_Record extracts_.

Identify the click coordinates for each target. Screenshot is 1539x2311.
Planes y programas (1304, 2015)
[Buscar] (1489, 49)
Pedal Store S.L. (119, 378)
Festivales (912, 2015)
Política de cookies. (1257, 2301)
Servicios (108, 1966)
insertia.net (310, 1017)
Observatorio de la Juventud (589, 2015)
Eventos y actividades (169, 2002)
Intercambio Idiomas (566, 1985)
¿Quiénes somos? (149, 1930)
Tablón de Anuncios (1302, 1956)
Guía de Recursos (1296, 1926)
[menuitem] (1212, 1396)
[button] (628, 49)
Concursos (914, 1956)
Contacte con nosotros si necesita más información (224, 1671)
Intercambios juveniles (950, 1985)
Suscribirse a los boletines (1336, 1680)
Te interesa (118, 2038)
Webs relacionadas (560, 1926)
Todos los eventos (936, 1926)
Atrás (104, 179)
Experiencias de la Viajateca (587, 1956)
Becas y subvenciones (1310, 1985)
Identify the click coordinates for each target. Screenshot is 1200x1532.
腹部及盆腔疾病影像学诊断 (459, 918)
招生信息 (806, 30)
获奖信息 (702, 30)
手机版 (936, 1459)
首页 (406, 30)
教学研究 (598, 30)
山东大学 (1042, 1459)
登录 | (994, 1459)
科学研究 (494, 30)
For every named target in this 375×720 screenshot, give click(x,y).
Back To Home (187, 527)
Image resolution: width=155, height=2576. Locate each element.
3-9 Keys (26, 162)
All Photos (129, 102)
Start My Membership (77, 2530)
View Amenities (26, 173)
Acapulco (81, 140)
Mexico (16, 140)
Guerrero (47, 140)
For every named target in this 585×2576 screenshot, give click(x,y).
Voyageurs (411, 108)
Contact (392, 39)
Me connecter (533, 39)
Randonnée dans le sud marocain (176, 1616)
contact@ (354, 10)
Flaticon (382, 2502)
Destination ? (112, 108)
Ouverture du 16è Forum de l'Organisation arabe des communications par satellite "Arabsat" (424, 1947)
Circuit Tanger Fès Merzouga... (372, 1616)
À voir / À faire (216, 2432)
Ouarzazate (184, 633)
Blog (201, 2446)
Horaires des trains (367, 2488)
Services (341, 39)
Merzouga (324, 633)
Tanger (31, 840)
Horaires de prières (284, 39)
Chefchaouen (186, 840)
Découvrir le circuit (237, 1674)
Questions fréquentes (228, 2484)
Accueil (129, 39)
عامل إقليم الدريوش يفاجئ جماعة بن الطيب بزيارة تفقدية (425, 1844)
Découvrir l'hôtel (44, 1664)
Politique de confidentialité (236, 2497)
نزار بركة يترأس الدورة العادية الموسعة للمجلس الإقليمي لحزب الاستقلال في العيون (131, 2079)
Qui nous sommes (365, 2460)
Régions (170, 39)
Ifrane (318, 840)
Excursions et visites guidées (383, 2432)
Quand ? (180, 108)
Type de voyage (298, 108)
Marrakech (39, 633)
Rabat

_Requirement_.
Please update all the records above by replacing "Découvrir" with "Voir" and leaving everything else unchanged.

_Answer to the problem_.
Identify the click coordinates for each target. Screenshot is 1539x2311.
Planes y programas (1304, 2015)
[Buscar] (1489, 49)
Pedal Store S.L. (119, 378)
Festivales (912, 2015)
Política de cookies. (1257, 2301)
Servicios (108, 1966)
insertia.net (310, 1017)
Observatorio de la Juventud (589, 2015)
Eventos y actividades (169, 2002)
Intercambio Idiomas (566, 1985)
¿Quiénes somos? (149, 1930)
Tablón de Anuncios (1302, 1956)
Guía de Recursos (1296, 1926)
[menuitem] (1212, 1396)
[button] (628, 49)
Concursos (914, 1956)
Contacte con nosotros si necesita más información (224, 1671)
Intercambios juveniles (950, 1985)
Suscribirse a los boletines (1336, 1680)
Te interesa (118, 2038)
Webs relacionadas (560, 1926)
Todos los eventos (936, 1926)
Atrás (104, 179)
Experiencias de la Viajateca (587, 1956)
Becas y subvenciones (1310, 1985)
Identify the click coordinates for each target. Screenshot is 1200x1532.
腹部及盆腔疾病影像学诊断 (459, 918)
招生信息 (806, 30)
获奖信息 (702, 30)
手机版 (936, 1459)
首页 (406, 30)
教学研究 (598, 30)
山东大学 (1042, 1459)
登录 | (994, 1459)
科学研究 (494, 30)
For every named target in this 375×720 screenshot, give click(x,y).
Back To Home (187, 527)
Image resolution: width=155, height=2576. Locate each element.
3-9 Keys (26, 162)
All Photos (129, 102)
Start My Membership (77, 2530)
View Amenities (26, 173)
Acapulco (81, 140)
Mexico (16, 140)
Guerrero (47, 140)
For every named target in this 585×2576 screenshot, give click(x,y).
Voyageurs (411, 108)
Contact (392, 39)
Me connecter (533, 39)
Randonnée dans le sud marocain (176, 1616)
contact@ (354, 10)
Flaticon (382, 2502)
Destination ? (112, 108)
Ouverture du 16è Forum de l'Organisation arabe des communications par satellite "Arabsat" (424, 1947)
Circuit Tanger Fès Merzouga... (372, 1616)
À voir / À faire (216, 2432)
Ouarzazate (184, 633)
Blog (201, 2446)
Horaires des trains (367, 2488)
Services (341, 39)
Merzouga (324, 633)
Tanger (31, 840)
Horaires de prières (284, 39)
Chefchaouen (186, 840)
Voir le circuit (237, 1674)
Questions fréquentes (228, 2484)
Accueil (129, 39)
عامل إقليم الدريوش يفاجئ جماعة بن الطيب بزيارة تفقدية (425, 1844)
Voir l'hôtel (44, 1664)
Politique de confidentialité (236, 2497)
نزار بركة يترأس الدورة العادية الموسعة للمجلس الإقليمي لحزب الاستقلال في العيون (131, 2079)
Qui nous sommes (365, 2460)
Régions (170, 39)
Ifrane (318, 840)
Excursions et visites guidées (383, 2432)
Quand ? (180, 108)
Type de voyage (298, 108)
Marrakech (39, 633)
Rabat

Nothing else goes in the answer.